• [Task objective]: Put the lines of the data below between the line holding "Спорт (730, 2225)" and the line holding "Школа (413, 2280)", inclusive, into a Markdown table with the columns Row and Data line, skipping any blank lines.

Pointing records for text and elements
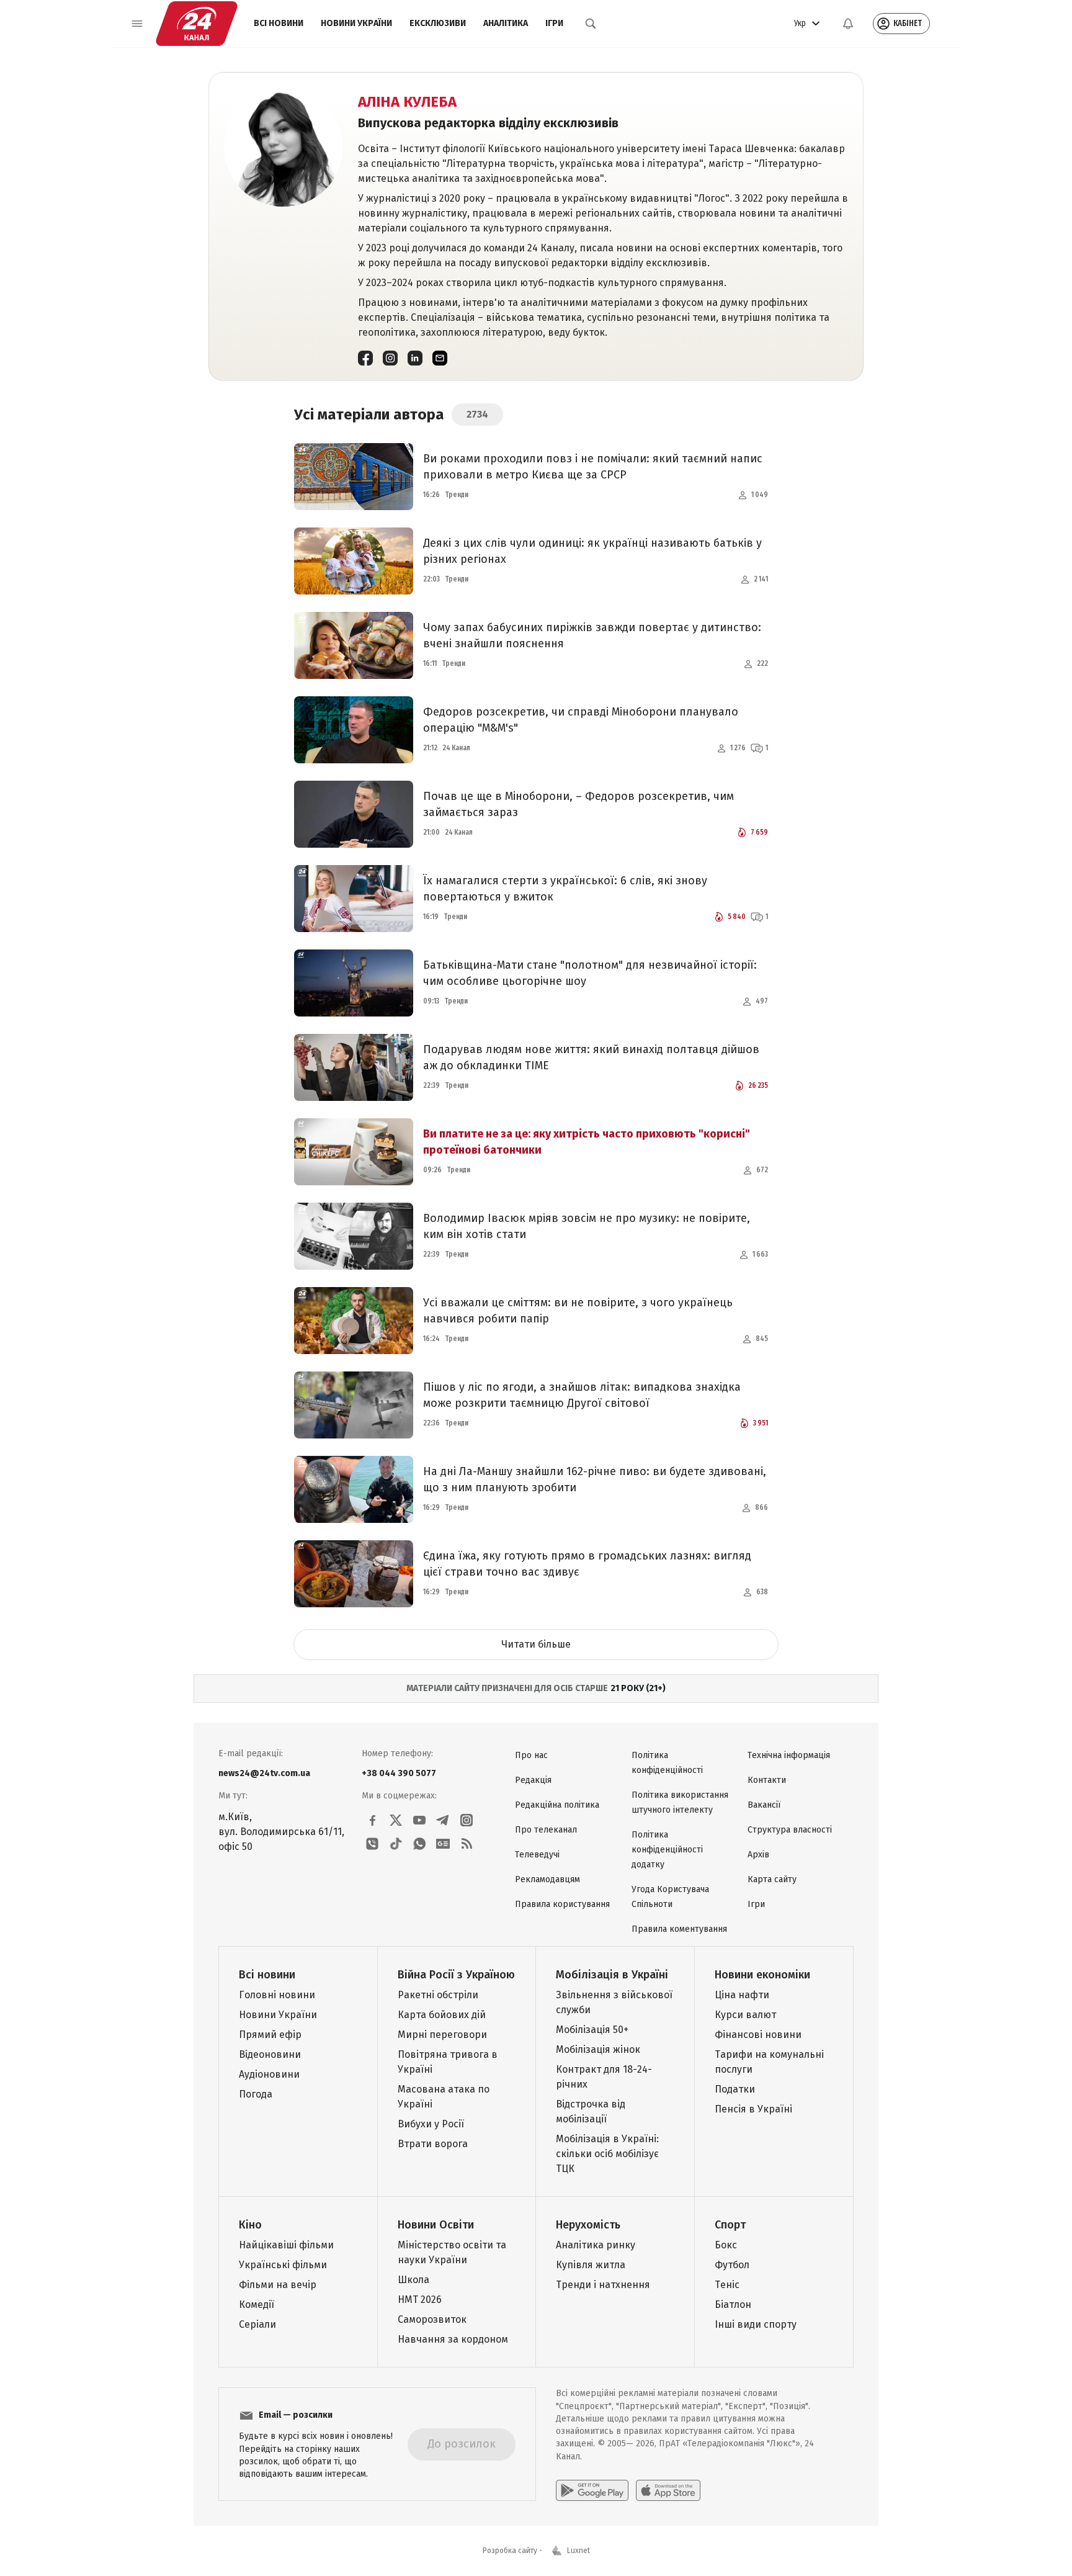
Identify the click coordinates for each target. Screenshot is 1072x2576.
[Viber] (372, 1843)
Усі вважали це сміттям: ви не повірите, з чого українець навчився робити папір (578, 1311)
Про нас (531, 1755)
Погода (255, 2094)
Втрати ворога (433, 2144)
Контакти (767, 1780)
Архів (758, 1854)
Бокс (726, 2245)
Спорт (730, 2225)
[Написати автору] (439, 358)
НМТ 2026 (420, 2299)
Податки (735, 2089)
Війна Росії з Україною (456, 1974)
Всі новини (278, 23)
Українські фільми (283, 2265)
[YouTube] (419, 1820)
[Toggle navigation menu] (137, 24)
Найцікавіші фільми (286, 2245)
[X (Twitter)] (395, 1820)
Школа (413, 2280)
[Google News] (442, 1843)
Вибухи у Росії (431, 2124)
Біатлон (733, 2304)
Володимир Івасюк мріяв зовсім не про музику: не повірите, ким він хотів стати (586, 1226)
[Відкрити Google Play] (592, 2490)
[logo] (196, 23)
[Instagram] (390, 358)
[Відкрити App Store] (668, 2490)
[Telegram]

• [Task solution]:
| Row | Data line |
|---|---|
| 1 | Спорт (730, 2225) |
| 2 | [Написати автору] (439, 358) |
| 3 | НМТ 2026 (420, 2299) |
| 4 | Податки (735, 2089) |
| 5 | Війна Росії з Україною (456, 1974) |
| 6 | Всі новини (278, 23) |
| 7 | Українські фільми (283, 2265) |
| 8 | [YouTube] (419, 1820) |
| 9 | [Toggle navigation menu] (137, 24) |
| 10 | Найцікавіші фільми (286, 2245) |
| 11 | [X (Twitter)] (395, 1820) |
| 12 | Школа (413, 2280) |